Article ID Journal Published Year Pages File Type
666745 International Journal of Multiphase Flow 2012 19 Pages PDF
Abstract

Wall roughness is known to have a significant influence on particle-laden wall-bounded flows directly affecting the particulate and the continuous phase. For sufficiently high mass loading the fluid flow is also indirectly altered by the particles subjected to collisions with rough walls. The paper is concerned with the question how the effect of rough walls on the particulate phase can be modeled taking a minimum of measured or empirically determined physical quantities into account. Following Nikuradse’s idea, a sandgrain roughness model is proposed for the dispersed phase in which the wall is covered by a densely packed layer of sand grains idealized by mono-disperse spheres.
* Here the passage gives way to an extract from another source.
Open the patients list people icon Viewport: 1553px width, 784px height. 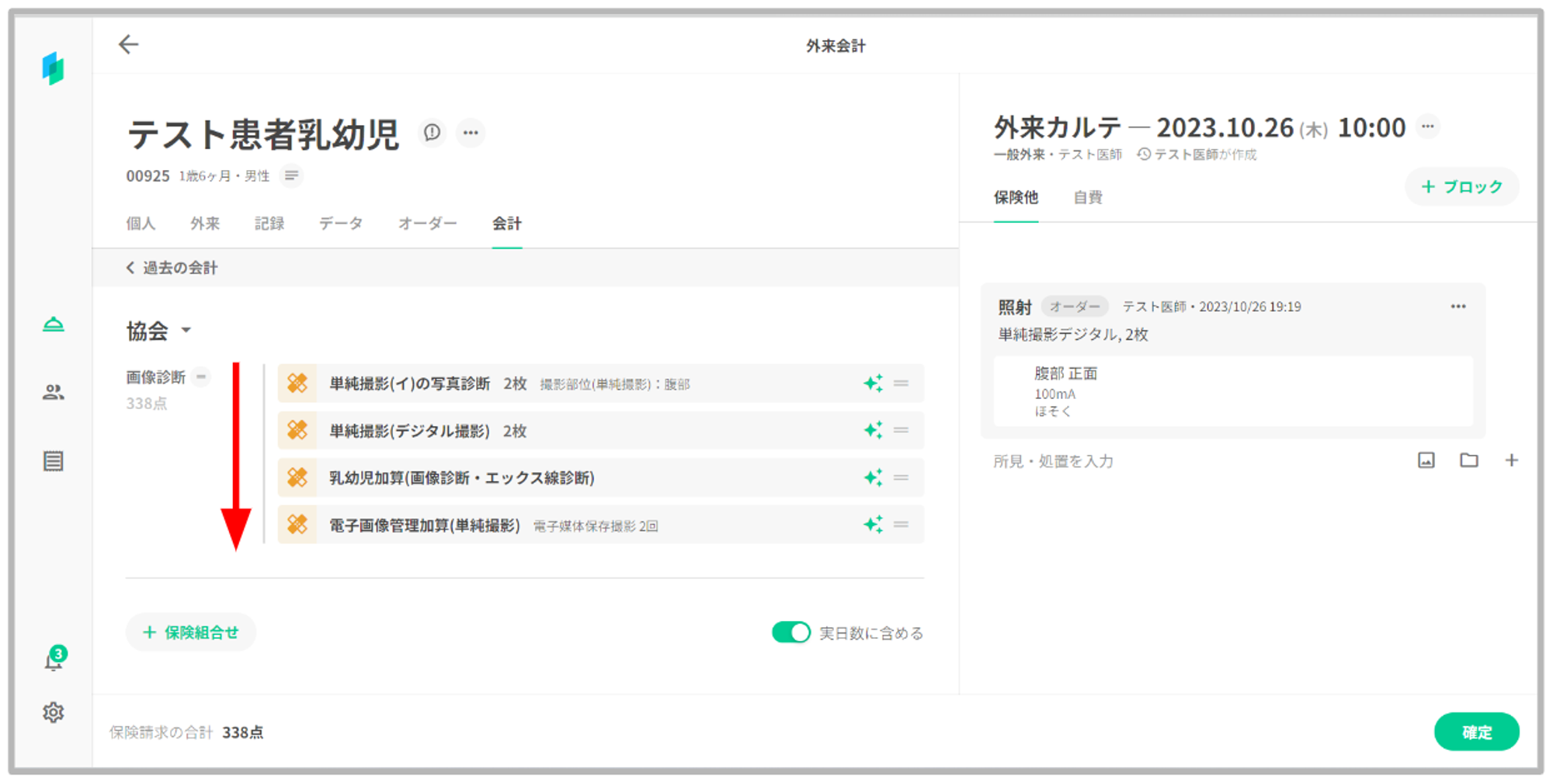(x=53, y=393)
Based on geometric considerations relying on generally used roughness parameters such as Rz or Rq the local inclination of the wall is determined in order to predict the inelastic collision of the particles with the wall including friction. The sandgrain model also takes the shadow effect into account leading to asymmetric probability density functions of the wall inclination angles, where the mean normal vector is turned towards the incoming particle trajectory. The wall model applicable in 3-D is evaluated in the context of four-way coupled large-eddy simulations for turbulent plane channel flow but is also applicable in direct numerical simulations or Reynolds-averaged Navier–Stokes predictions. A variety of test scenarios were considered including varying wall roughness values, several mass loadings and different particle sizes.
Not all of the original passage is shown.